I think China needs us badly. The reason is because we are underwriting this grit, you might call it a Ponzi scheme, that they’ve been running in terms of state subsidies to state enterprises, which overproduce goods and then dump them on the international market. Their investments that they’ve used to generate these high rates of growth, to meet the expectations of the population, to grow out of the middle-income trap — we’re funding it with U.S. investments.

In particular, we ought to not deny investors’ gains, real gains by real companies that are involved in various industries in China, but we should not be investing in companies that are developing and applying new technologies that could be used against us in armed conflict, or reduce our differential advantages such that China is no longer deterred from using military force.

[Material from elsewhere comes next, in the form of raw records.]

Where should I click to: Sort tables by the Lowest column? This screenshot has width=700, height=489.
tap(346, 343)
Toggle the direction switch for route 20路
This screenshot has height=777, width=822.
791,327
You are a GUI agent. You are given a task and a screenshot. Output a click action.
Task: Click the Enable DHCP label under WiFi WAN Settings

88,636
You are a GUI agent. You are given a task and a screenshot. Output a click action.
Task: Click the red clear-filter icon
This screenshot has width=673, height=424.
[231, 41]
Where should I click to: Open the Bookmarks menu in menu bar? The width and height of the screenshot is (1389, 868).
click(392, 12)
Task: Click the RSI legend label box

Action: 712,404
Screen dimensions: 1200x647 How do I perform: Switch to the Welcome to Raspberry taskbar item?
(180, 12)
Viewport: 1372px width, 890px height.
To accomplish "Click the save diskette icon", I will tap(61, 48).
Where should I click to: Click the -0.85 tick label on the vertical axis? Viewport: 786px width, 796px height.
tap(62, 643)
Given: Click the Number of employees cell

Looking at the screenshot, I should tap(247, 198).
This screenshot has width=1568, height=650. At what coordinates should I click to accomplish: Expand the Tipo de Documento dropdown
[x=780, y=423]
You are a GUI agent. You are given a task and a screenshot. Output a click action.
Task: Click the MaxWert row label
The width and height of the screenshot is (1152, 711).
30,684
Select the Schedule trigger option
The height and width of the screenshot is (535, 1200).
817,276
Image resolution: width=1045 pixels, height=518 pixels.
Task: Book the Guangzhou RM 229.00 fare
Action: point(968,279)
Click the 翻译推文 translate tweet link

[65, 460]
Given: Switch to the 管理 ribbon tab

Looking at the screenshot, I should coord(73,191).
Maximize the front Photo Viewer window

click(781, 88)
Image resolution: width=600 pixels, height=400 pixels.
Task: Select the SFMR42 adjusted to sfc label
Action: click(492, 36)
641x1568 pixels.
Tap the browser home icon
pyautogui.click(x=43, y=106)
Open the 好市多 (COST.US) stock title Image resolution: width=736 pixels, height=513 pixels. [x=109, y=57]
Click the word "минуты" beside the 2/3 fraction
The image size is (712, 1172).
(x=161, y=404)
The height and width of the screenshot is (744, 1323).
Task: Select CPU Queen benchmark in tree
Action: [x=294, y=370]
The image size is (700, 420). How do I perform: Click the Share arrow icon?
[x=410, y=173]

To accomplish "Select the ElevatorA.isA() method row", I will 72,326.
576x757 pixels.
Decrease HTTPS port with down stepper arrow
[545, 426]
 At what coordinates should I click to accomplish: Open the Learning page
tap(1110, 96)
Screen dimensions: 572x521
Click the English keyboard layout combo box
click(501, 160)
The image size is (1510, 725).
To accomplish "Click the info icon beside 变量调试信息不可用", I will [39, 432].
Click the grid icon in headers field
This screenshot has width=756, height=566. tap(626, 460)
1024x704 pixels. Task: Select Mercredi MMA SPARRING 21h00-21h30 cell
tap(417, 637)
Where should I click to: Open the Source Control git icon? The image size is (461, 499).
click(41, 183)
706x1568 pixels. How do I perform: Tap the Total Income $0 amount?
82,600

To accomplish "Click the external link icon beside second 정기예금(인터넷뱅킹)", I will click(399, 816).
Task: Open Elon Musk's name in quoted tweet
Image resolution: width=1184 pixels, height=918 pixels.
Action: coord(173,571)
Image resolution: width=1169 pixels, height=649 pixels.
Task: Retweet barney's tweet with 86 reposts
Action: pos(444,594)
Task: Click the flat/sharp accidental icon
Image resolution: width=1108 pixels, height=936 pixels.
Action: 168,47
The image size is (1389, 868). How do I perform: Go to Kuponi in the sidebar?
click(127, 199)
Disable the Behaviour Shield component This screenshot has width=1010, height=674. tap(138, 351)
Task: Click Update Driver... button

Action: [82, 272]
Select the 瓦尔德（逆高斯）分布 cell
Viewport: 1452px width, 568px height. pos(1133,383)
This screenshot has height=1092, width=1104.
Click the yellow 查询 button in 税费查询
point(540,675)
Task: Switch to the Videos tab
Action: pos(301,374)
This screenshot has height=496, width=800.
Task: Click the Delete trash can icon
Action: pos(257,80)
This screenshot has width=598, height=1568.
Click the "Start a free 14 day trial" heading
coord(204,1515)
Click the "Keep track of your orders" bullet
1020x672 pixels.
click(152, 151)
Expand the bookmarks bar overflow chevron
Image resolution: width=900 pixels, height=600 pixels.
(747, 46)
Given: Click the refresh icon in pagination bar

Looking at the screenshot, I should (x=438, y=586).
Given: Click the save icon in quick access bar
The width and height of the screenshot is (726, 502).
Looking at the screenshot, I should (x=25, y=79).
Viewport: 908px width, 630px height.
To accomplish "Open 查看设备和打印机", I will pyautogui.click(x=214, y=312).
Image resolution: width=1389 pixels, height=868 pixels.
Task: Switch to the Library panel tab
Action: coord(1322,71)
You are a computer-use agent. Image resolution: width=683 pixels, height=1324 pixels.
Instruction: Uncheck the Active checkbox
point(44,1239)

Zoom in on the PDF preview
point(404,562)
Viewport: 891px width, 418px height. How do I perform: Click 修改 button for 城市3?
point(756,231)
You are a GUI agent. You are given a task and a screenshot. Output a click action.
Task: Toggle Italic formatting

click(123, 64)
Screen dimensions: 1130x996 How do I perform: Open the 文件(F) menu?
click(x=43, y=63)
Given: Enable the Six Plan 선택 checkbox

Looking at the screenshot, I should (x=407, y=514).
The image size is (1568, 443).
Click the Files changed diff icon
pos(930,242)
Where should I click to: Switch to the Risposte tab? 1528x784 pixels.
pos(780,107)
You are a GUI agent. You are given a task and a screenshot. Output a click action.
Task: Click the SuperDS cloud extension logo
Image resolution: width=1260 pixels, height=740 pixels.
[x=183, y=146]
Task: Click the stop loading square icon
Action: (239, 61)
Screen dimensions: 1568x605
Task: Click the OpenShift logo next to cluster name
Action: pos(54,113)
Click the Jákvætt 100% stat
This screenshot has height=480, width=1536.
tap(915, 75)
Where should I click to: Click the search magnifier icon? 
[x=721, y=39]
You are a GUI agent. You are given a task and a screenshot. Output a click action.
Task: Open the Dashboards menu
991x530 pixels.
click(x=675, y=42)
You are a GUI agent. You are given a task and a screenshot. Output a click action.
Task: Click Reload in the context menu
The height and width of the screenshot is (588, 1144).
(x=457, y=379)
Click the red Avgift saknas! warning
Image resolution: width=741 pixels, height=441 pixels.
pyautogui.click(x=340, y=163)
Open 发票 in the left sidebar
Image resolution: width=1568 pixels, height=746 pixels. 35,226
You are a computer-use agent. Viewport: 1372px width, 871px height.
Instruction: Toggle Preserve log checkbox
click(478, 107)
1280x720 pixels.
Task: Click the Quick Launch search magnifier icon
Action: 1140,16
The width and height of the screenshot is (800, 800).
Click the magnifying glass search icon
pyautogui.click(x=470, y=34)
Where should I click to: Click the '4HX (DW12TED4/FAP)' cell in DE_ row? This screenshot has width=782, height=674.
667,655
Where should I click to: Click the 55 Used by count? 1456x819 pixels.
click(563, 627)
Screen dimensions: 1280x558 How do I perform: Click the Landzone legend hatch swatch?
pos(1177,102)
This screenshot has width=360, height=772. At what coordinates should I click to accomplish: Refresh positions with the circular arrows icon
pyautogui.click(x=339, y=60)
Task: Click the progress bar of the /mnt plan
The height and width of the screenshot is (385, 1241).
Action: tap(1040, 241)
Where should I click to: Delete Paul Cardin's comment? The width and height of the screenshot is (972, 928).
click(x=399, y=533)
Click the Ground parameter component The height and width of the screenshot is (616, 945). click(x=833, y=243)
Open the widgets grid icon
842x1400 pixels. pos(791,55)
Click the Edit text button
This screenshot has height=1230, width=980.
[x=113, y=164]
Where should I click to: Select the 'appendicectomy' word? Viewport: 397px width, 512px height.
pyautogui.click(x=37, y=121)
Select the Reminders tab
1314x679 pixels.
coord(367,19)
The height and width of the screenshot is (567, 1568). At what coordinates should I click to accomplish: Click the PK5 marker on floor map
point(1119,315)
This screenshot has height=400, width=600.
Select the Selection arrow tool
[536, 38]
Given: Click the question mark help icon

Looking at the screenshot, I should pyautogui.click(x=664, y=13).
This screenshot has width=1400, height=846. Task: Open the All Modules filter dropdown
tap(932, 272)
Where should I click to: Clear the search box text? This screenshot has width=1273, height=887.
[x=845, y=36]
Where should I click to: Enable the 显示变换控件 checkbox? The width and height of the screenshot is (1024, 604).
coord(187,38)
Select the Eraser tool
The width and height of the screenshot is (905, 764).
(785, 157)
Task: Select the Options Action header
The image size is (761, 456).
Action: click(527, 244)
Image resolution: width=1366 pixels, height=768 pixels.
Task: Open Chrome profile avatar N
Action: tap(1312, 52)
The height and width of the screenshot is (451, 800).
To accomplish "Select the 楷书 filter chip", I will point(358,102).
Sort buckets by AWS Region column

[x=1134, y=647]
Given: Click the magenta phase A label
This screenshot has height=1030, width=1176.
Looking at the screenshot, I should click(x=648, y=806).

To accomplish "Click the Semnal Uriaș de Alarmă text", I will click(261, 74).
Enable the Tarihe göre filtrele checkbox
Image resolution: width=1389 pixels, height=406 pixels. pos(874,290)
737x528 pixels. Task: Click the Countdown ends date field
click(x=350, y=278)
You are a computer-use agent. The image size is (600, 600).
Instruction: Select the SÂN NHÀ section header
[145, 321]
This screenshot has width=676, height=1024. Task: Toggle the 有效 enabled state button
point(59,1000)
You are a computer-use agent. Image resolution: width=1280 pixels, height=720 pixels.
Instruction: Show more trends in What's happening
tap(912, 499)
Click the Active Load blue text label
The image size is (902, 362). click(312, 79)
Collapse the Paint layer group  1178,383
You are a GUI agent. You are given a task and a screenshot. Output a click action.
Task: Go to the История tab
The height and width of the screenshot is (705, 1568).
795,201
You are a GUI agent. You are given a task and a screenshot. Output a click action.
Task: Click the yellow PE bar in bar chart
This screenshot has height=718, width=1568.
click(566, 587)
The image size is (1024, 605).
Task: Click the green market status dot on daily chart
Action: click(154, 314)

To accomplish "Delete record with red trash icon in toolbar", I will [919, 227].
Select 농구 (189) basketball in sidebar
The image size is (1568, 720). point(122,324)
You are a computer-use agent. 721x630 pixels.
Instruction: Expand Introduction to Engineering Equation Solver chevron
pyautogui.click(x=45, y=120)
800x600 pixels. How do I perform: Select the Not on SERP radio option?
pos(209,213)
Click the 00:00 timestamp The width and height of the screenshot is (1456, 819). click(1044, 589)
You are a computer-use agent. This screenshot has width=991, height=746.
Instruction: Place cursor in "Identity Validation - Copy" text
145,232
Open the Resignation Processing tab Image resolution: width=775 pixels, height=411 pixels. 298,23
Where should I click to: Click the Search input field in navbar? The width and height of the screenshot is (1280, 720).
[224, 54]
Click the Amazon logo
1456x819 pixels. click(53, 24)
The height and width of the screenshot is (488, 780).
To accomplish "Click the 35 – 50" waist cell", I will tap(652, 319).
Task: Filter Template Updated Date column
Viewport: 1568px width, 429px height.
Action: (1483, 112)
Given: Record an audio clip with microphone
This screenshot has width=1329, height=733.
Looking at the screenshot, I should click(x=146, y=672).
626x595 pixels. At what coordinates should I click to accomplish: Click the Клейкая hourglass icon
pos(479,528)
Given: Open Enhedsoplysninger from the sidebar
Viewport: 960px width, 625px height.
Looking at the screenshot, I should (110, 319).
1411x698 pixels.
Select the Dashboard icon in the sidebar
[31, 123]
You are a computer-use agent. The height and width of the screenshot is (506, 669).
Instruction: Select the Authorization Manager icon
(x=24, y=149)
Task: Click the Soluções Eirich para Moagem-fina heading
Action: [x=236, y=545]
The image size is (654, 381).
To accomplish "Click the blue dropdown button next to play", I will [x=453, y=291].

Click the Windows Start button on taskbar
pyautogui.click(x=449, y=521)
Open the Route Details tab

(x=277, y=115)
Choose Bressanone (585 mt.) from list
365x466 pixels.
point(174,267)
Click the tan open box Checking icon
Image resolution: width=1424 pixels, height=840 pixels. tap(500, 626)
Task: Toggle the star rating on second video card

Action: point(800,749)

There should be a lot of scrutiny on Chinese companies that are listing on U.S. exchanges, as well as the degree to which we’re investing in China. A fact that I cite in Battlegrounds is that in 2019, U.S. venture capital firms invested more in Chinese artificial intelligence companies than in U.S. artificial intelligence companies. I think that’s something we ought to be a little bit ashamed of.

Looking ahead to 2021 and a new administration, what would you tell them? What should be on their agenda with this relationship going forward?

Don’t fall for the Chinese Communist Party’s effort. They’re going to say, “If you take the pressure off of us, if you stop competing with us, if you go back to cooperation and engagement, we’ll play by the rules this time, and we’ll work with you on climate change, and environmental issues, and on North Korea.” That’s all a lie. What they want us to do is to become complacent again, and to stop competing, so that essentially, they can create servile relationships across the world, and they can challenge the United States globally.

Ultimately, they want to have control, or at least preponderant power over global communications and logistics infrastructure, in a way that limits our future. If the Chinese Communist Party succeeds, the world will be less free, less prosperous, and less safe. I think the new administration knows this, but I hope they don’t buy into this language of a new type of “great power relationship” and a “community for a shared humanity for all mankind,” or whatever these phrases are that mean absolutely nothing and are absolutely insincere.

They want to have control, or at least preponderant power over global communications and logistics infrastructure, in a way that limits our future. If the Chinese Communist Party succeeds, the world will be less free, less prosperous, and less safe.

So no hitting of the reset button?

No reset buttons for Russia or for China.